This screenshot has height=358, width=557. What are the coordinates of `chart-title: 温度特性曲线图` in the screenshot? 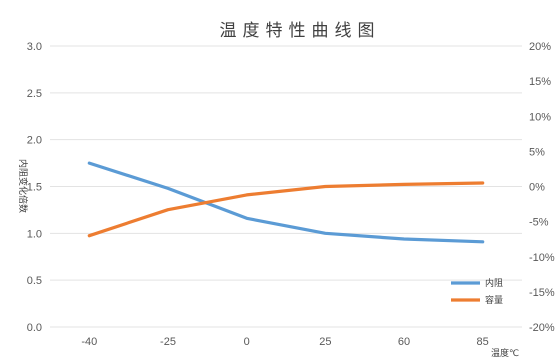 It's located at (300, 31).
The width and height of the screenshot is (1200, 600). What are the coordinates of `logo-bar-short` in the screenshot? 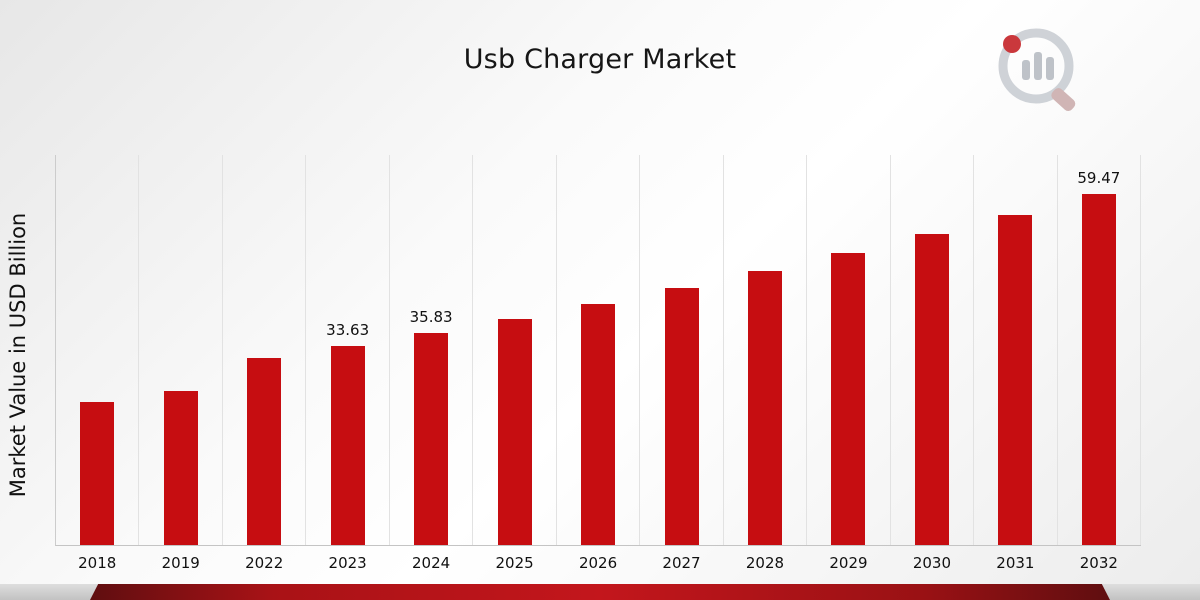 It's located at (1026, 70).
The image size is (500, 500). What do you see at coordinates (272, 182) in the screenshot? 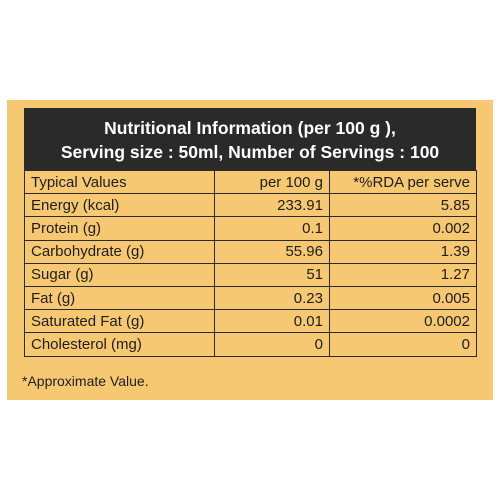
I see `column-header-per-100g: per 100 g` at bounding box center [272, 182].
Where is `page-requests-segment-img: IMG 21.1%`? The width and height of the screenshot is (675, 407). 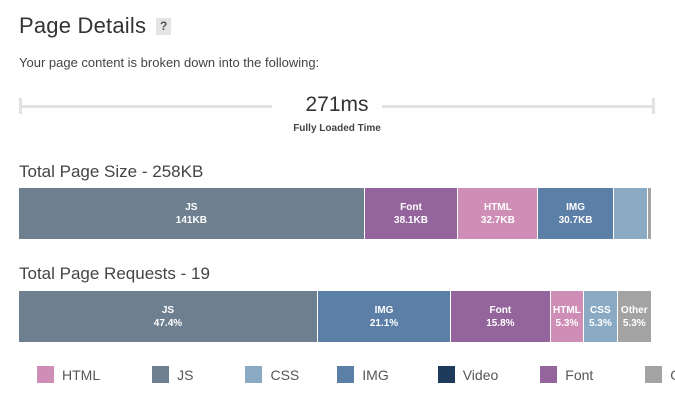 page-requests-segment-img: IMG 21.1% is located at coordinates (384, 316).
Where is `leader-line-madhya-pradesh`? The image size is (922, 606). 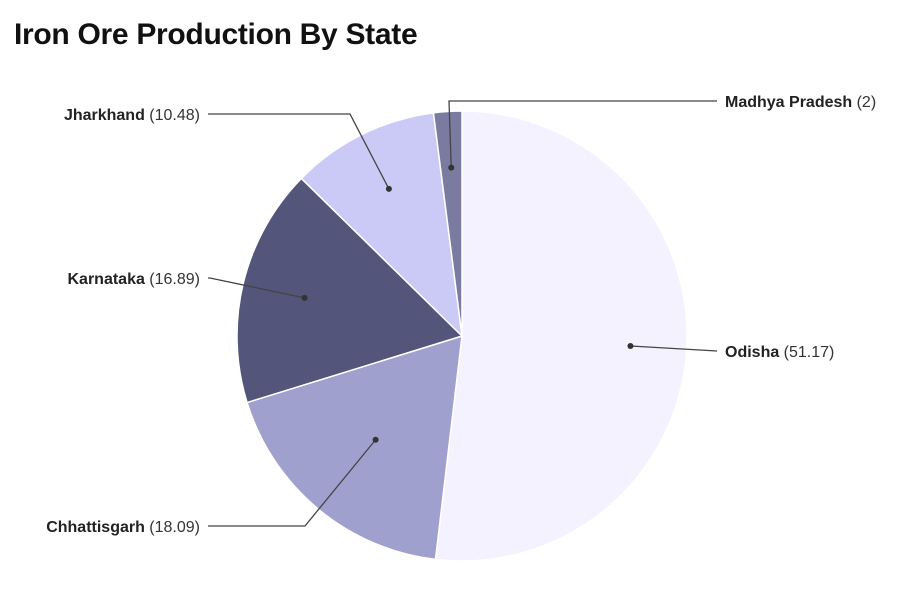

■ ■ ■ ■

Render the records from the line that contains "The image size is (500, 500)." through the line that contains "center [272, 182]." as a JSON list of strings, one string per line, with both of those lines included. Leave the pictures out of the list.

[
  "The image size is (500, 500). What do you see at coordinates (272, 182) in the screenshot? ",
  "I see `column-header-per-100g: per 100 g` at bounding box center [272, 182]."
]